◆ Passage to read
----

We all know her face, even without having studied it: slightly turned to the left, her gaze turned towards the observer, the colorful turban on her head and a fleshy pearl hanging from her ear and her mouth open, something not common in Dutch paintings. This is an element that suggests that the young woman is about to speak to her audience, creating a sense of tension. The oil painting on canvas is “Girl with a Pearl Earring”, created around 1665 by Johannes Vermeer, one of the masters of the art of the Dutch Golden Age.
Described as “the Mona Lisa of the North” and preserved in The Hague at the Royal Picture Gallery Mauritshuis, the work achieved worldwide fame also thanks to the bestseller of the same name by Tracy Chevalier and the 2003 film starring Scarlett Johansson.
Vermeer’s contemporaries probably looked at this painting not as a portrait, but as a type of painting called a “tronie”, that is, a study of the head and shoulders of an imaginary person in exotic dress. His distinctive sign is the turban, which gives an oriental touch to the canvas.
The identity of the model has been questioned for years. “Although it is possible that someone posed for this painting, just as Rubens often painted figures that resembled his wife, it is not a specific person, but someone more generic, timeless and mysterious, perhaps a sibyl or a figure from the Bible,” Mauritshuis director Emilie Gordenker explained to the BBC. This sense of “fiction” is also supported by the theory according to which the pearl’s proportions are excessive, and that it could therefore more easily be a piece of costume jewellery.
There are many speculations about who this young woman was: some think she was the artist’s daughter, some his lover. Despite the attempts of art historians, to this day his identity is still unknown, also because the life of Vermeer himself is still little known. The Delft artist produced a limited number of works – around thirty paintings – and also left few biographical traces (however, we know that his wife bore him 15 children). Almost everything that is known can be deduced from his works: his mastery of rendering light, his specialization in painting women in stark domestic interiors, and his tendency not to give the viewer narrative details (unlike his Dutch contemporaries).
The work was not always so famous, also because after his death in 1675, the artist remained in obscurity for two centuries. And in fact the painting was auctioned in The Hague in 1881, in less than optimal conditions. It was acquired for a modest sum by a collector, Arnoldus des Tombe, who had understood its value, which is why he left it to the Mauritshuis museum in his will. Real fame came only with the great Vermeer exhibition inaugurated at the National Gallery of Art in Washington in 1995: the girl was chosen as the image for the accompanying poster, and became a celebrity.

----

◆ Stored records

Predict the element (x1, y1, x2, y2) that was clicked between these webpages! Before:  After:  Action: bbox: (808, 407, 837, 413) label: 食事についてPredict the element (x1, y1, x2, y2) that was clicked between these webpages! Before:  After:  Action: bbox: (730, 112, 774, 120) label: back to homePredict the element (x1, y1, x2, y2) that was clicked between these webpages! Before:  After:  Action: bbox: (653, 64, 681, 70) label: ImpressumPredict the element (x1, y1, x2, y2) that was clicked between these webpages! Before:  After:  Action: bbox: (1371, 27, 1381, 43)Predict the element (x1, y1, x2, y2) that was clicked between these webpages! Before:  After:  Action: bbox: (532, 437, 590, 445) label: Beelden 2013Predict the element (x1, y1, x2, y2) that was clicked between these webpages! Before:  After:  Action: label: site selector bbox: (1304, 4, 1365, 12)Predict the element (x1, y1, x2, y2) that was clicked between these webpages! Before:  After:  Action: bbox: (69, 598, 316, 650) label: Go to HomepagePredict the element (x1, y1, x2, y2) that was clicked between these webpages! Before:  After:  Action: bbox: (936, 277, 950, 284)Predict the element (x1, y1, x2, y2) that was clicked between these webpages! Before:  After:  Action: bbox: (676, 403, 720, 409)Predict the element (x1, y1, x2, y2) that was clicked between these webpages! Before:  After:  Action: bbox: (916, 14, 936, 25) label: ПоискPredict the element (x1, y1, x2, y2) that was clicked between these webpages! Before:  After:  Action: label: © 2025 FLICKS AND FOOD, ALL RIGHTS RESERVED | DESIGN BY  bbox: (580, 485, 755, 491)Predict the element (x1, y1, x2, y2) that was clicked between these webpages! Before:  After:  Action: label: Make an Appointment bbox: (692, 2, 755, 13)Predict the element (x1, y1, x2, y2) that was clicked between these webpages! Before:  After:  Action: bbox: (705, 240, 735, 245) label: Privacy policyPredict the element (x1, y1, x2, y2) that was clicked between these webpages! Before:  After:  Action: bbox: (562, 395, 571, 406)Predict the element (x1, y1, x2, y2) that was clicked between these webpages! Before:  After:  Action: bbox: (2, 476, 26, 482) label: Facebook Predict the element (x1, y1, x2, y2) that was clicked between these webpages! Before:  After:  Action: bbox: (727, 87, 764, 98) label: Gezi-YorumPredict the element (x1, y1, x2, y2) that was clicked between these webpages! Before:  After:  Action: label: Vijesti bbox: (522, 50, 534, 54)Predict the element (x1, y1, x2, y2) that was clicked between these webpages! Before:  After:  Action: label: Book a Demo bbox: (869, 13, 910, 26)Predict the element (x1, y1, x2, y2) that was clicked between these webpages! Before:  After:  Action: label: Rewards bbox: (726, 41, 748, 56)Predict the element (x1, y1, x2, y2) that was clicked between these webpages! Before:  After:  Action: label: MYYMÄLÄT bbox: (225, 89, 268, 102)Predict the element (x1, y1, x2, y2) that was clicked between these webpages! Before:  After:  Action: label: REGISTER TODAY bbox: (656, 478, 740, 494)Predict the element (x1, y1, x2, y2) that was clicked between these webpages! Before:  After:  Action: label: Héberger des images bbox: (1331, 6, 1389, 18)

----

◆ Required action
In the passage on Vermeer's painting, who bought the work at the 1881 auction in The Hague? Please give the name. These lines have nothing to do with the passage on Vermeer's painting.

◆ Response to the exercise
Arnoldus des Tombe, a collector.